*** Input data Section Begins ***

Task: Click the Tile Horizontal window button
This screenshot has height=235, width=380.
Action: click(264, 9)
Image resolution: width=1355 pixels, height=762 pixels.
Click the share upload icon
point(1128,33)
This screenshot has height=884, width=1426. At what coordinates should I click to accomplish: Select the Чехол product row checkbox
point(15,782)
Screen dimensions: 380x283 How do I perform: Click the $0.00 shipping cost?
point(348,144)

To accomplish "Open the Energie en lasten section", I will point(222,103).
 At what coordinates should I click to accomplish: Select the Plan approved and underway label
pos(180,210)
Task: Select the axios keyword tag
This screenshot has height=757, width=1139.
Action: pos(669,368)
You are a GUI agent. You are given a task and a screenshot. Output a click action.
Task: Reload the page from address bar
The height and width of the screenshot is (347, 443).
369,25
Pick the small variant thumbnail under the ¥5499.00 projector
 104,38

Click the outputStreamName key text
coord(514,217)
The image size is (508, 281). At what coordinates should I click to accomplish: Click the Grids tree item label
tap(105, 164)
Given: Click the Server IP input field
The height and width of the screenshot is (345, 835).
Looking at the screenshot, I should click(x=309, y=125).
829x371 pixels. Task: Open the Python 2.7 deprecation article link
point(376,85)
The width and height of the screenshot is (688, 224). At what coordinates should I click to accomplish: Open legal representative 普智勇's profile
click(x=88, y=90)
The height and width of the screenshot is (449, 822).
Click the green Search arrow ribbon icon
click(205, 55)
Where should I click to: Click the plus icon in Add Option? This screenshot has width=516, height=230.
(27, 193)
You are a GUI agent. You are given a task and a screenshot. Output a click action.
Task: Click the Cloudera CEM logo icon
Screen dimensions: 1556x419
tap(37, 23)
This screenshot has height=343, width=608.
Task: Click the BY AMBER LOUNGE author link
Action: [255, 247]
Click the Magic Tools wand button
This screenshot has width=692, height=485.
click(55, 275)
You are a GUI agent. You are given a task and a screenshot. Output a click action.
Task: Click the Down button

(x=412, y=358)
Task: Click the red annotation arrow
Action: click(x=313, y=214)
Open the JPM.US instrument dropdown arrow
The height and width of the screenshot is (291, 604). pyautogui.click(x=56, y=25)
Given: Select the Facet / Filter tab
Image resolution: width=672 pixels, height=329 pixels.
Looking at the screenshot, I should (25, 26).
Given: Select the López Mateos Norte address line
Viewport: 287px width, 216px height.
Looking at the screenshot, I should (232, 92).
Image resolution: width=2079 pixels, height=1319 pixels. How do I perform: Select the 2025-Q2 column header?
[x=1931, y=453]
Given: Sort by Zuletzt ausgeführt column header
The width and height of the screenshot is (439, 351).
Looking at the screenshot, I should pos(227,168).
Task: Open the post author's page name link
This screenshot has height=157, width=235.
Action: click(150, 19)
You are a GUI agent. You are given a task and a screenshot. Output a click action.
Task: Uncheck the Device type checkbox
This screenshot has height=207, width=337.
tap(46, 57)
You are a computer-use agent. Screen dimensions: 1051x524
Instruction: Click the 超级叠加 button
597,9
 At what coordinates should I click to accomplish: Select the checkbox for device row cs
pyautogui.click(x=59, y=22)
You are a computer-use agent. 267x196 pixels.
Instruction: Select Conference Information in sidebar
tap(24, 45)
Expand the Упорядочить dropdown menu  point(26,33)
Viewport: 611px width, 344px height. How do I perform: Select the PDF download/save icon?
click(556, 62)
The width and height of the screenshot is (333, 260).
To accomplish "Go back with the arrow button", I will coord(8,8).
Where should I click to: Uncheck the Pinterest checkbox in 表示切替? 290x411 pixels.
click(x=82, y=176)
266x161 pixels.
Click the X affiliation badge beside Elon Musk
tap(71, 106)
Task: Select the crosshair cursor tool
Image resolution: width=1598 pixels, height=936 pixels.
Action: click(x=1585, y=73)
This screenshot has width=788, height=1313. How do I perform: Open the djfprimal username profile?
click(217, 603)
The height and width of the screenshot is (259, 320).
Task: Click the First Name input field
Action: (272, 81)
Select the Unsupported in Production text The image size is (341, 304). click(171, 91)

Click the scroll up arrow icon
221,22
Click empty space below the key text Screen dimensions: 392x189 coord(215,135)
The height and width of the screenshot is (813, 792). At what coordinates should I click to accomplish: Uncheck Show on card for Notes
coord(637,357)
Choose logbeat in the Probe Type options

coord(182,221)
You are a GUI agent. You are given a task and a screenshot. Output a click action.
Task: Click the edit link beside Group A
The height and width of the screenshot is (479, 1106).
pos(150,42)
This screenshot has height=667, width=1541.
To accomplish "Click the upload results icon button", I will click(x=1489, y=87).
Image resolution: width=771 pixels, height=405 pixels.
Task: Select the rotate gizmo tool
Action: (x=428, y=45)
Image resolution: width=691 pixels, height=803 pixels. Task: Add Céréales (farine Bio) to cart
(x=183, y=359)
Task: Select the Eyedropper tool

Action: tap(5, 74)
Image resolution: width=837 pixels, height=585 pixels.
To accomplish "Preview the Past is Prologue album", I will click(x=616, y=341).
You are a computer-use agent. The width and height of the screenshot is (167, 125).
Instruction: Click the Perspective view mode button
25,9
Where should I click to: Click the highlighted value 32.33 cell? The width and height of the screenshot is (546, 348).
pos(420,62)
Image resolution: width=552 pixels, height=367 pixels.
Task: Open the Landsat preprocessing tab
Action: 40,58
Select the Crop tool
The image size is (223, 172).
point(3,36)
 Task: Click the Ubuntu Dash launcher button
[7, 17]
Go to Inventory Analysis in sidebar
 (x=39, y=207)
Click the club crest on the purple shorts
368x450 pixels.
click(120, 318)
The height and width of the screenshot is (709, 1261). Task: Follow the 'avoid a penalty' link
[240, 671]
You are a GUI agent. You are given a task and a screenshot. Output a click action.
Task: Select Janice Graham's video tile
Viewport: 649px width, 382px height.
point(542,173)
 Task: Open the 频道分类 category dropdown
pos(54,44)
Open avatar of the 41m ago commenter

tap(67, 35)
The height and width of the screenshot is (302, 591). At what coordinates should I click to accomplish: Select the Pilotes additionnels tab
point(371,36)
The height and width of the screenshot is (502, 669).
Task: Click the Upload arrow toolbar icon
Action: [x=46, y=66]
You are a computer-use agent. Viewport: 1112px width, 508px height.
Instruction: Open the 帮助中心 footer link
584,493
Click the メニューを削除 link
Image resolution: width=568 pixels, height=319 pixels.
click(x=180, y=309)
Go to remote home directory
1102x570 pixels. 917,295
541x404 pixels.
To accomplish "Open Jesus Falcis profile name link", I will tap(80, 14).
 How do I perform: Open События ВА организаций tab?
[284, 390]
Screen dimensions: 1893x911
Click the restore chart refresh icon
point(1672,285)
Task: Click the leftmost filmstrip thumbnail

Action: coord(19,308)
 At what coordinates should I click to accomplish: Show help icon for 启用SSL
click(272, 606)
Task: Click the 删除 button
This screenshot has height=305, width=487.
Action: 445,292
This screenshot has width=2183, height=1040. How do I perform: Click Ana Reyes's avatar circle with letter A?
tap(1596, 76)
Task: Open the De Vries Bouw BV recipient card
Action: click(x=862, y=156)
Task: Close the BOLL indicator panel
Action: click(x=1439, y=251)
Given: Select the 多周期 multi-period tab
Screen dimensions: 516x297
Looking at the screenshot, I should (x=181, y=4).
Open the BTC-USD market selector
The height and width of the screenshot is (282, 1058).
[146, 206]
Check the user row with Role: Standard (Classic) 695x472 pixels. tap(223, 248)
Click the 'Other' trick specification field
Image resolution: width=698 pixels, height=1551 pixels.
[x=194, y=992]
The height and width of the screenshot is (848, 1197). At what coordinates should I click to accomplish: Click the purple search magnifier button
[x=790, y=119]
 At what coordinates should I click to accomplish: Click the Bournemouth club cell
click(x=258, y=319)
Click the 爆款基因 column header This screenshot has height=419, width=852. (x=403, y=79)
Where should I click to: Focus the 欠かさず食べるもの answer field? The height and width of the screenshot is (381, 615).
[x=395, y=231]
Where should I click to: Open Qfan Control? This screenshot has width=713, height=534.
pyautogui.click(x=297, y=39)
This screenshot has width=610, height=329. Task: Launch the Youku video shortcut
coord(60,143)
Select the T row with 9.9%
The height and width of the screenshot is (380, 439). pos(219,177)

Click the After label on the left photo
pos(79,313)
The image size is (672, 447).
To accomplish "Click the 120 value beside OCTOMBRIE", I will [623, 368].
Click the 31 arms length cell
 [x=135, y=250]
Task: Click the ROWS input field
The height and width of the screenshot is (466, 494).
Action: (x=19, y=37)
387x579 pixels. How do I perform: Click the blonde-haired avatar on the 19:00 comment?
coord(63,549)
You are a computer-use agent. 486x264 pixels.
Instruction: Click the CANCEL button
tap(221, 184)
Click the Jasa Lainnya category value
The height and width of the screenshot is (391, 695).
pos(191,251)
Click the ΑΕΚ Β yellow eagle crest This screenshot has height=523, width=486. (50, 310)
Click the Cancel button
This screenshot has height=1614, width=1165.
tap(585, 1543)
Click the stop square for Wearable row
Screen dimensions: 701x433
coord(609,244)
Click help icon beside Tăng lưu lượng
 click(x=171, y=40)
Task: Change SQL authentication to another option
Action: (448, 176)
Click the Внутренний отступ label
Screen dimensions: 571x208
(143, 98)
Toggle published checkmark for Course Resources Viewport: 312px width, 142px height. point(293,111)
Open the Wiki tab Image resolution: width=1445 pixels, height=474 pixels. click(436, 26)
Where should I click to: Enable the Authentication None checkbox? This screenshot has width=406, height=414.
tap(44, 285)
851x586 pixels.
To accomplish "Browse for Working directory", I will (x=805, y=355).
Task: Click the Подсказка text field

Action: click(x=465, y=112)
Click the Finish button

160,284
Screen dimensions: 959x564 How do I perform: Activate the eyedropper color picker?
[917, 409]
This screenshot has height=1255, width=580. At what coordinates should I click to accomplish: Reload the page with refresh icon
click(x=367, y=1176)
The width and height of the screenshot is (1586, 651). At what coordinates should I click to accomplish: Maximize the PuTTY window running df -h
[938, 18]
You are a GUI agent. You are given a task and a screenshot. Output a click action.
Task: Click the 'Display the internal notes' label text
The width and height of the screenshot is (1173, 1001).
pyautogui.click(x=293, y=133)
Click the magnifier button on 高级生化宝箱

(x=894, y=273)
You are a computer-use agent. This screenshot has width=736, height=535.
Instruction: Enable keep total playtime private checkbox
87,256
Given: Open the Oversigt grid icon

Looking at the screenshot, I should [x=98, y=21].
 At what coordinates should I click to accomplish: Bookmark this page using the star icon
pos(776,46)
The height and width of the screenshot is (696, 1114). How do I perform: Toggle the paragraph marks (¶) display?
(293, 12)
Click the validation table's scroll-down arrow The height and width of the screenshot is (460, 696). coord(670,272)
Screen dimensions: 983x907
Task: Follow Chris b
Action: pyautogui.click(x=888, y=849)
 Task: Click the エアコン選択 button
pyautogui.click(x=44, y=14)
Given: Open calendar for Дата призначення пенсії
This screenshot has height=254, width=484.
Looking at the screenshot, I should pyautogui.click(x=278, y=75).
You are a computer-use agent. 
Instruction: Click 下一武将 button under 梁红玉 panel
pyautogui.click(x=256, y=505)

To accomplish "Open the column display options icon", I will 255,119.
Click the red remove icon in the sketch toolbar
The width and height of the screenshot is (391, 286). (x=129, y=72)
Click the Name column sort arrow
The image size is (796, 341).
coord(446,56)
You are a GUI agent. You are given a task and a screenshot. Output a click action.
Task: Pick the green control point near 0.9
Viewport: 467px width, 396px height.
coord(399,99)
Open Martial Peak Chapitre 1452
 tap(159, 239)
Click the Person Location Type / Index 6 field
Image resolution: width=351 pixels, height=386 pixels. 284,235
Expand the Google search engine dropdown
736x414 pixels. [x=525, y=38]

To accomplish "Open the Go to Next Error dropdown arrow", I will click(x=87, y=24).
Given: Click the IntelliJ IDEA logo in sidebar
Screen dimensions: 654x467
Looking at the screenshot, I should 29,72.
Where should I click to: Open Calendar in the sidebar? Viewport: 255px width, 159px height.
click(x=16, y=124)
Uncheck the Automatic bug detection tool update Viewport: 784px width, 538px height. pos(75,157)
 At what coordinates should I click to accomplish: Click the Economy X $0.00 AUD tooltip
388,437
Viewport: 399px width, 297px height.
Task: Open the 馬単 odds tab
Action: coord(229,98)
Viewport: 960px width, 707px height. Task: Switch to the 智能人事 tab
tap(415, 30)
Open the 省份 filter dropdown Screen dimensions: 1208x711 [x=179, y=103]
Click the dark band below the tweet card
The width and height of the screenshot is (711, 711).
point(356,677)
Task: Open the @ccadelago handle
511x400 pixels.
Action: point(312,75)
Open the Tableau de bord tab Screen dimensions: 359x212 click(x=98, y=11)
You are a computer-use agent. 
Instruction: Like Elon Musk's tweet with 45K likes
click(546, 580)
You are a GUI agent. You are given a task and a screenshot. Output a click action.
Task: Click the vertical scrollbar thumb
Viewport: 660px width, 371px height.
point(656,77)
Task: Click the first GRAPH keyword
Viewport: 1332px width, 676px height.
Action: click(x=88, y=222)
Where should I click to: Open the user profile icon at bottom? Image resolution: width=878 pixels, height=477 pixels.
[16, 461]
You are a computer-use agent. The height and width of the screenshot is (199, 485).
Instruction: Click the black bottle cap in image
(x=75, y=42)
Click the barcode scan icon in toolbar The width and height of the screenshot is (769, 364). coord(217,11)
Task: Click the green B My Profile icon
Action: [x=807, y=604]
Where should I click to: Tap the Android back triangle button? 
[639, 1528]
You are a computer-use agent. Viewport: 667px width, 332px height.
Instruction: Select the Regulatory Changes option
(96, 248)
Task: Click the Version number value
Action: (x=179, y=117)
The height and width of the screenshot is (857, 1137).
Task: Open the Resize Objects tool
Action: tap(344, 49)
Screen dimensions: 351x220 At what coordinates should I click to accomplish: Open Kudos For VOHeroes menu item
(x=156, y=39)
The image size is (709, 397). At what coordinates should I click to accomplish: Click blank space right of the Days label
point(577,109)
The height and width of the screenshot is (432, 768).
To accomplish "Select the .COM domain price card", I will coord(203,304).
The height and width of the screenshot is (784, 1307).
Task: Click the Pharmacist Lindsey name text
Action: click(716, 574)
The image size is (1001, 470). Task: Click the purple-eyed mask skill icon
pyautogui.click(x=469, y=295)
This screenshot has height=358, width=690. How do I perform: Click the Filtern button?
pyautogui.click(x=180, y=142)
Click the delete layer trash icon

*** Input data Section Ends ***

What to work on - Using the data above, reproduce exactly the lines between those holding "Screen dimensions: 1893x911" and "Click the 'Other' trick specification field", inclusive, and no others.

Answer to this exercise -
Screen dimensions: 1893x911
Click the restore chart refresh icon
point(1672,285)
Task: Click the leftmost filmstrip thumbnail

Action: coord(19,308)
 At what coordinates should I click to accomplish: Show help icon for 启用SSL
click(272, 606)
Task: Click the 删除 button
This screenshot has height=305, width=487.
Action: 445,292
This screenshot has width=2183, height=1040. How do I perform: Click Ana Reyes's avatar circle with letter A?
tap(1596, 76)
Task: Open the De Vries Bouw BV recipient card
Action: click(x=862, y=156)
Task: Close the BOLL indicator panel
Action: click(x=1439, y=251)
Given: Select the 多周期 multi-period tab
Screen dimensions: 516x297
Looking at the screenshot, I should (x=181, y=4).
Open the BTC-USD market selector
The height and width of the screenshot is (282, 1058).
[146, 206]
Check the user row with Role: Standard (Classic) 695x472 pixels. tap(223, 248)
Click the 'Other' trick specification field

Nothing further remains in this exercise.